#### Given data
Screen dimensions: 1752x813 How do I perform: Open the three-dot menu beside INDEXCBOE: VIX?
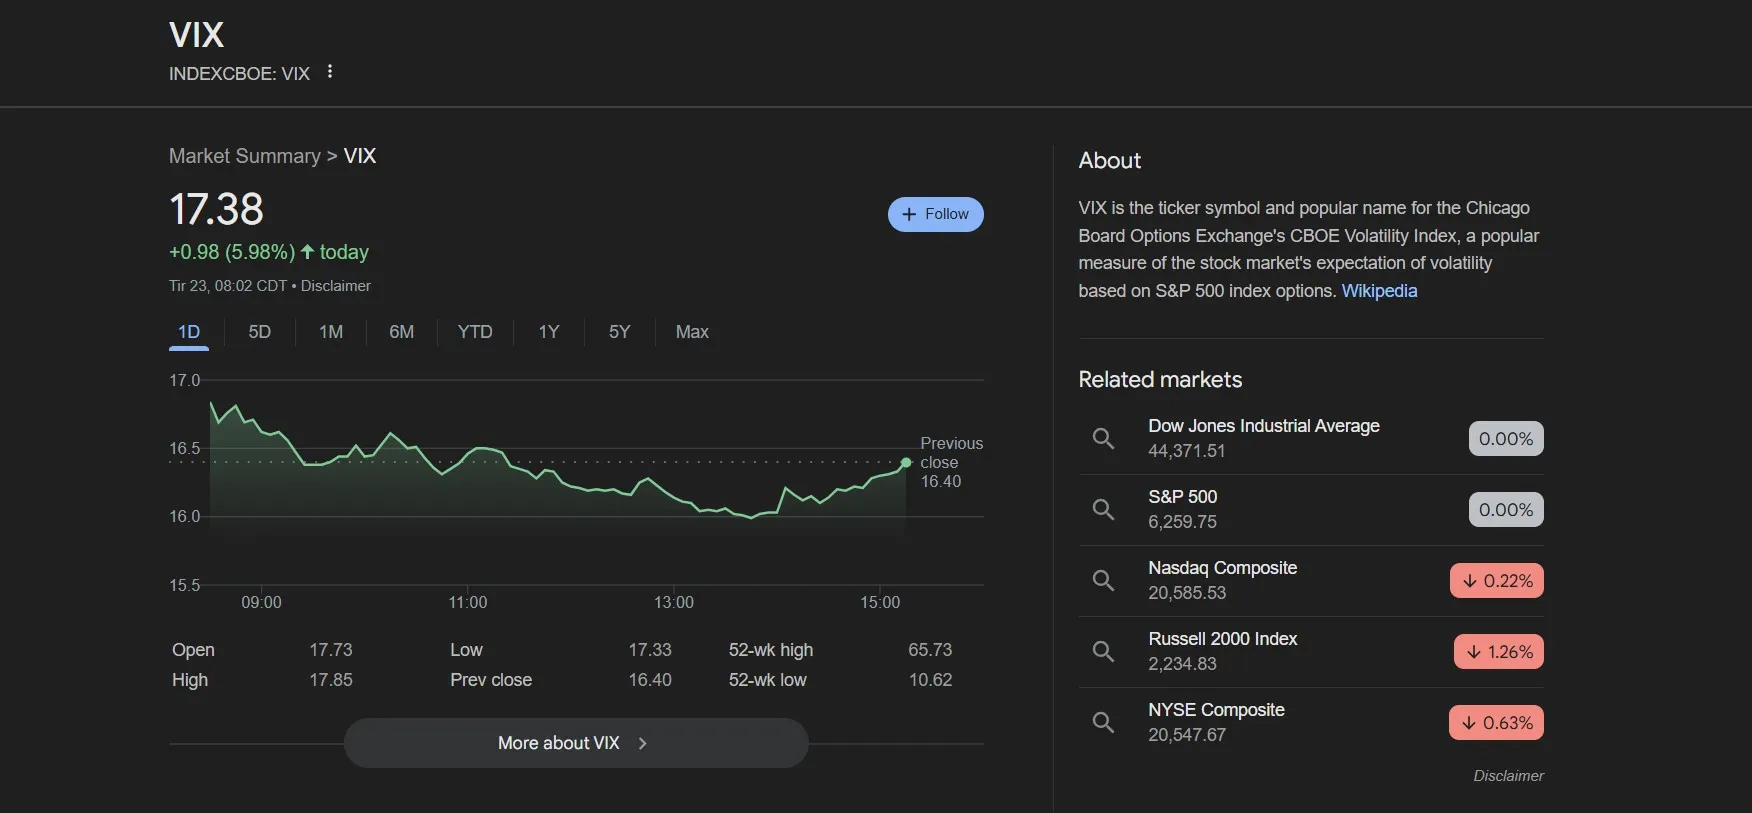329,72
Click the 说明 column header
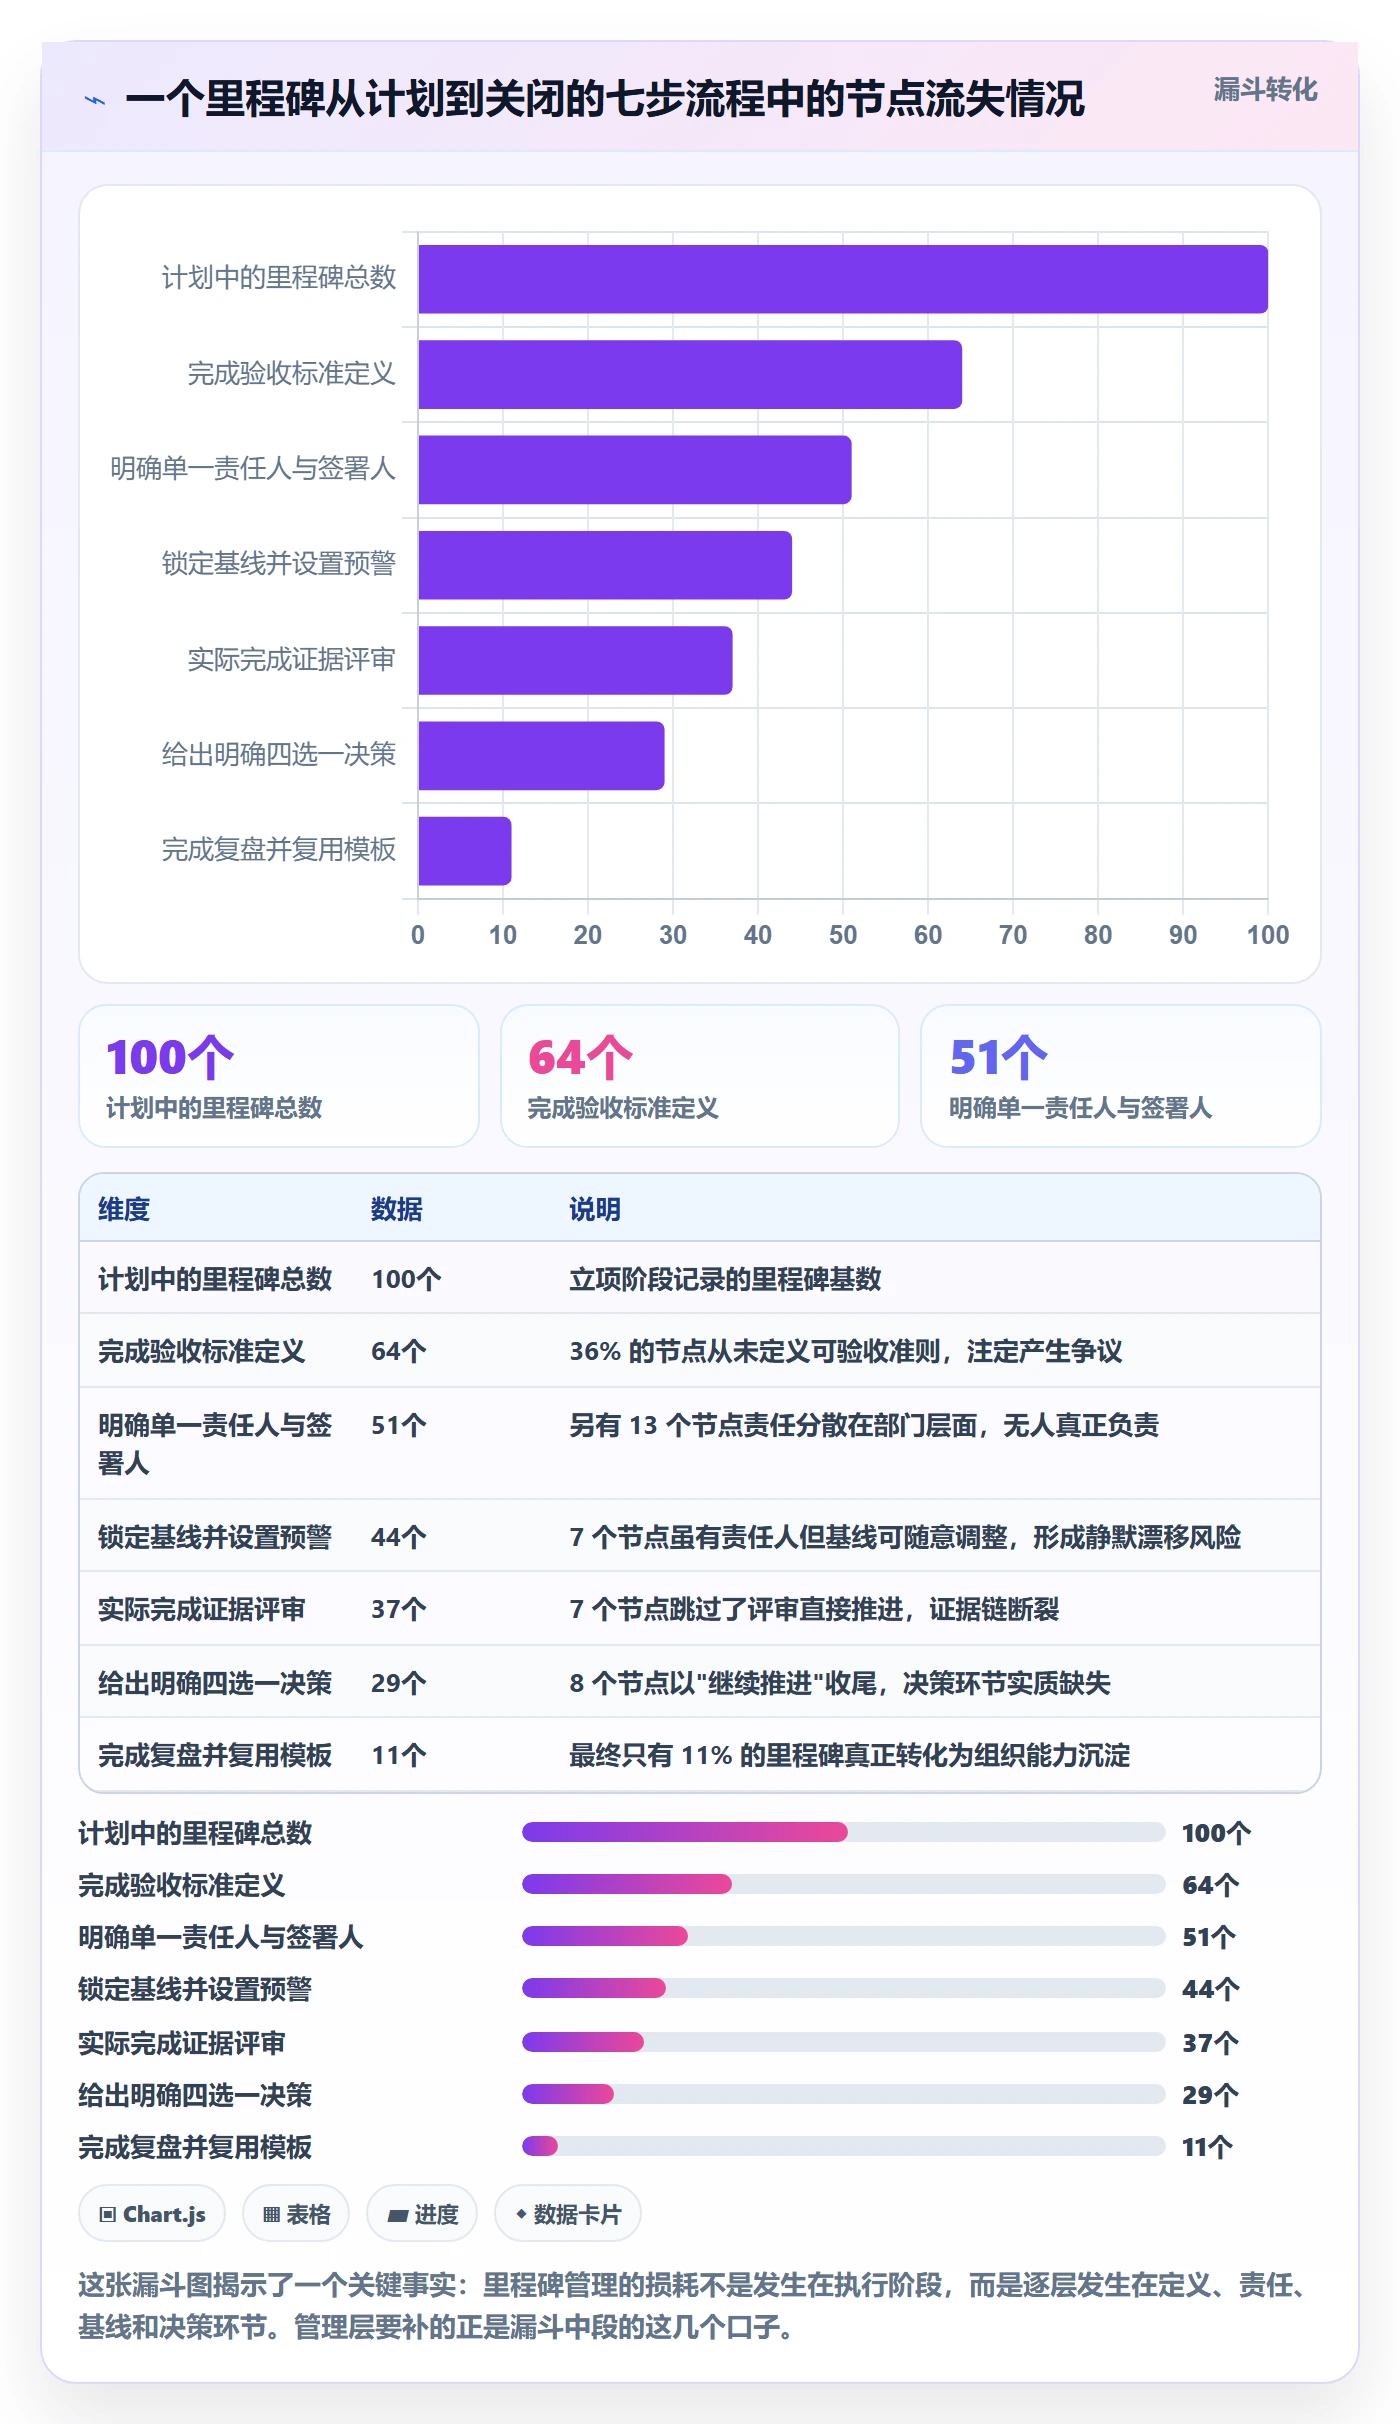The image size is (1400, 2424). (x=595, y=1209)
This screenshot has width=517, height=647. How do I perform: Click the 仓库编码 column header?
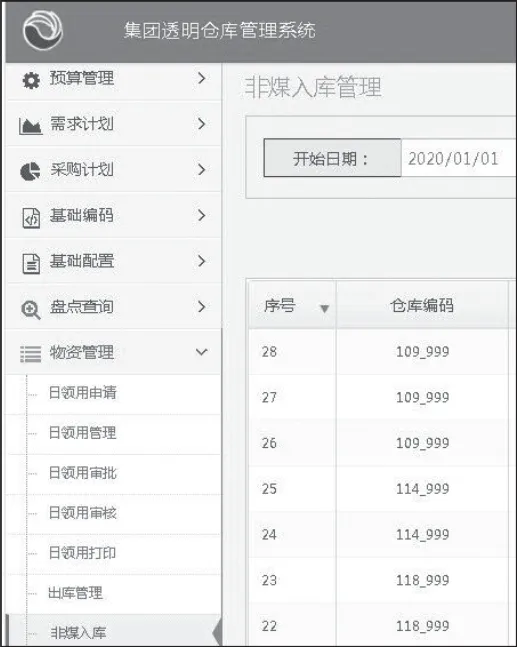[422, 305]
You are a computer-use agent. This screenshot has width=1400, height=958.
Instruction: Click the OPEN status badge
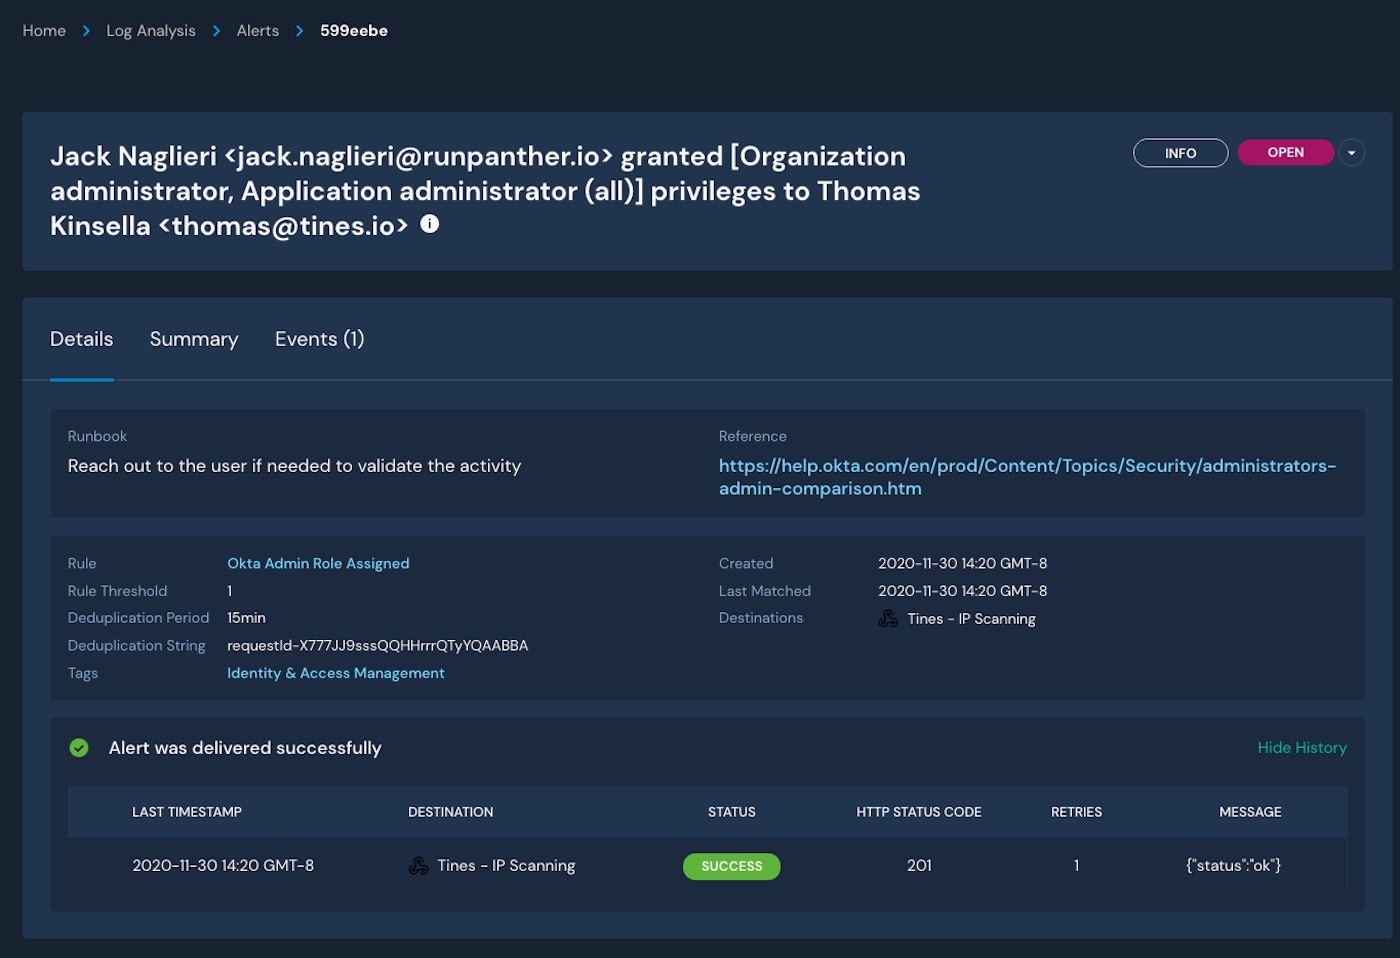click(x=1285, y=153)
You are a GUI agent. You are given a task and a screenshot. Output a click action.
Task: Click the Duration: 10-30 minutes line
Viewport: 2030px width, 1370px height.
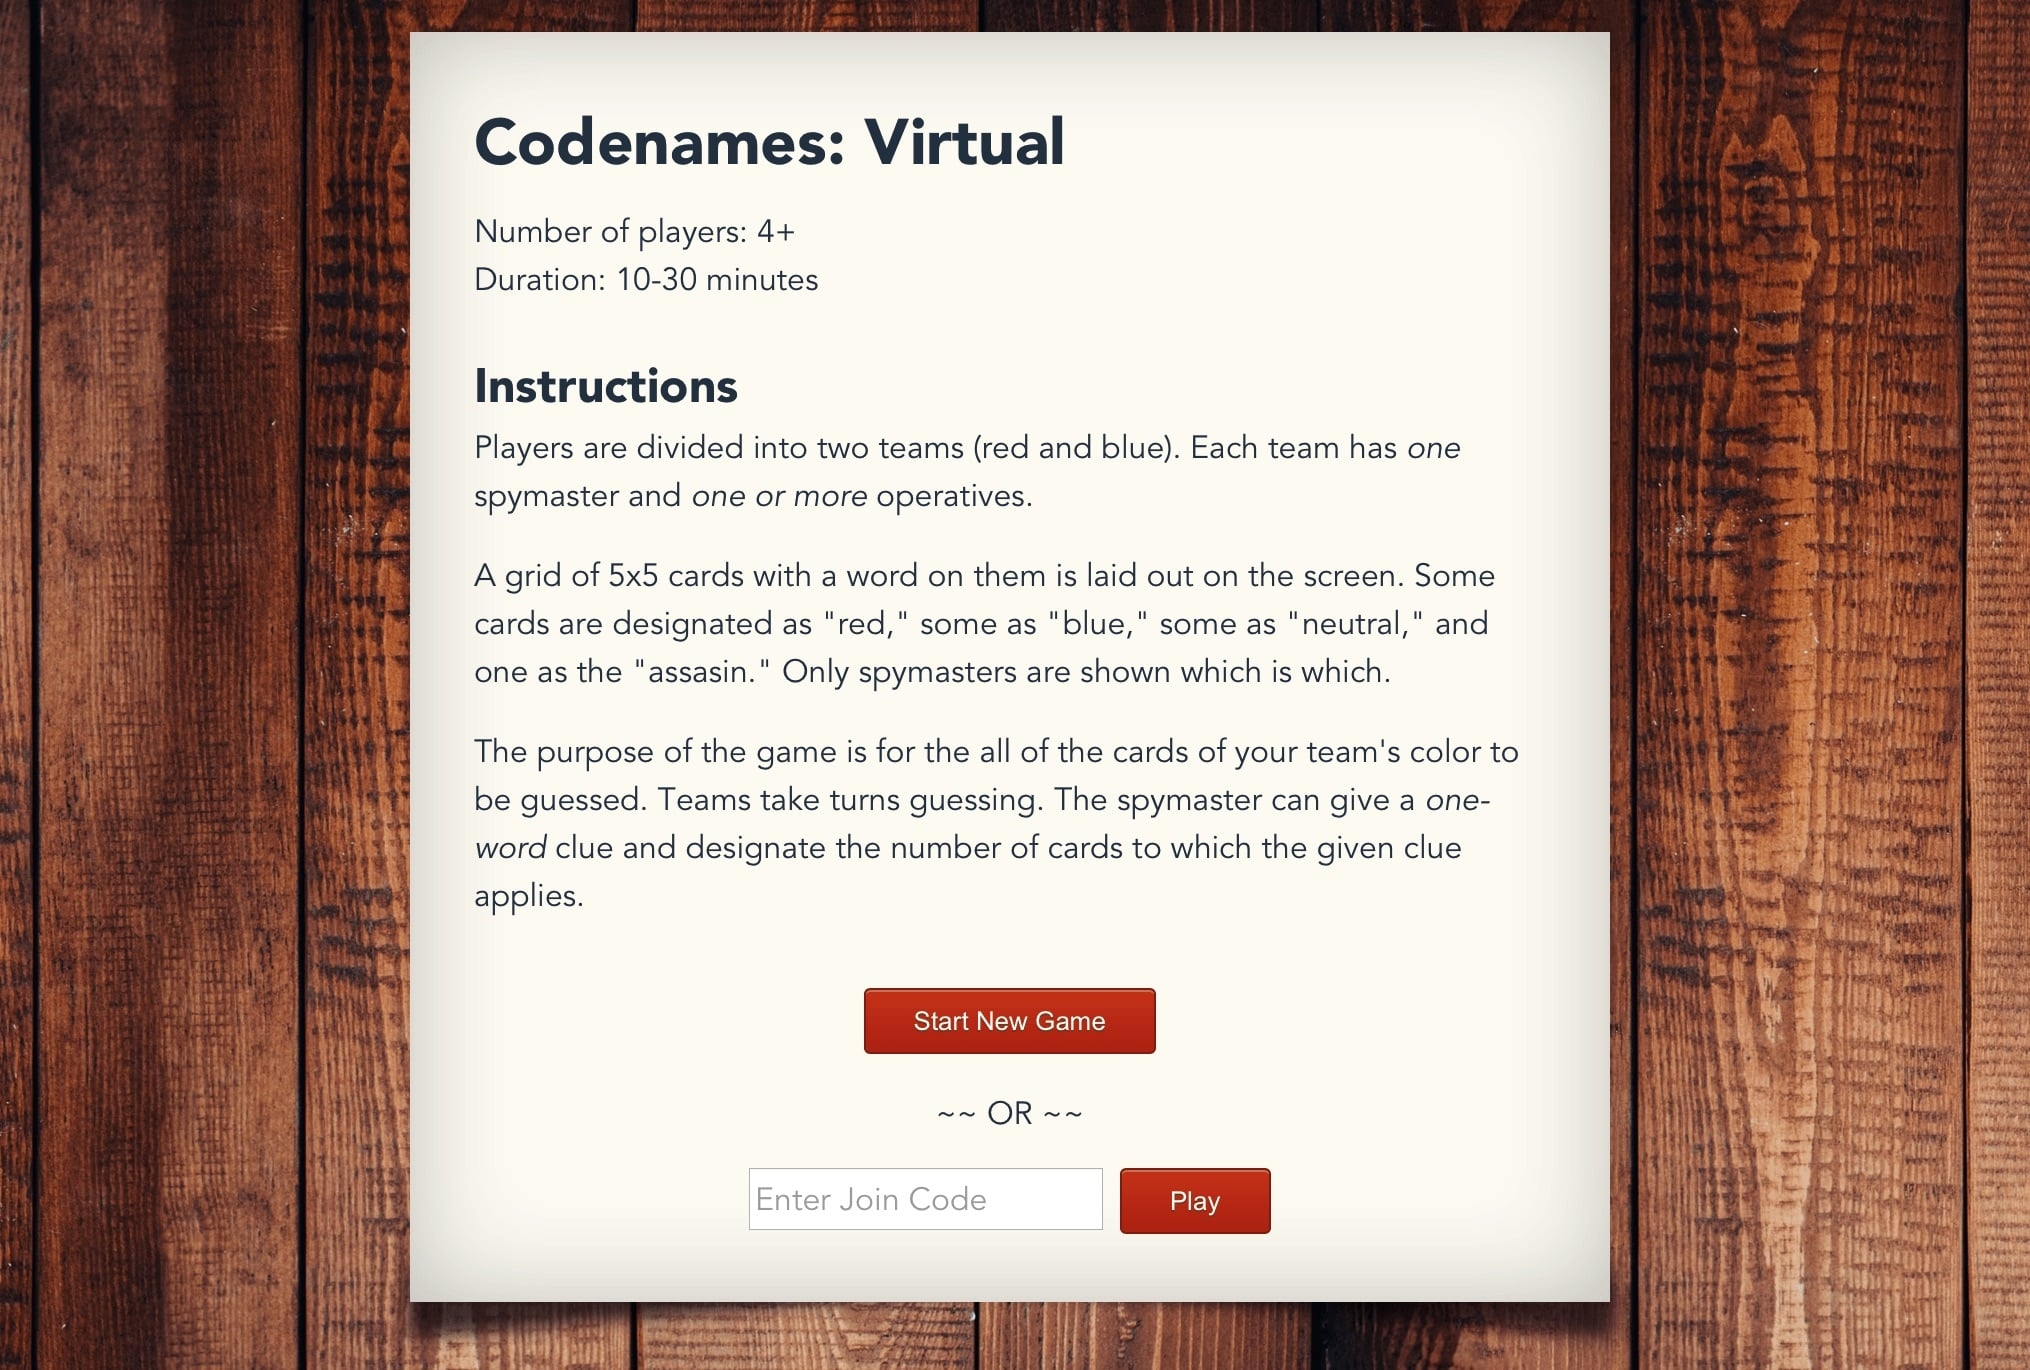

#### What the task requires
Report every line from the rows above that contains the string "header", copying each line in full.

#### Reply to the task
Click the 说明 column header
This screenshot has width=517, height=647. How do I perform: Click the 仓库编码 column header?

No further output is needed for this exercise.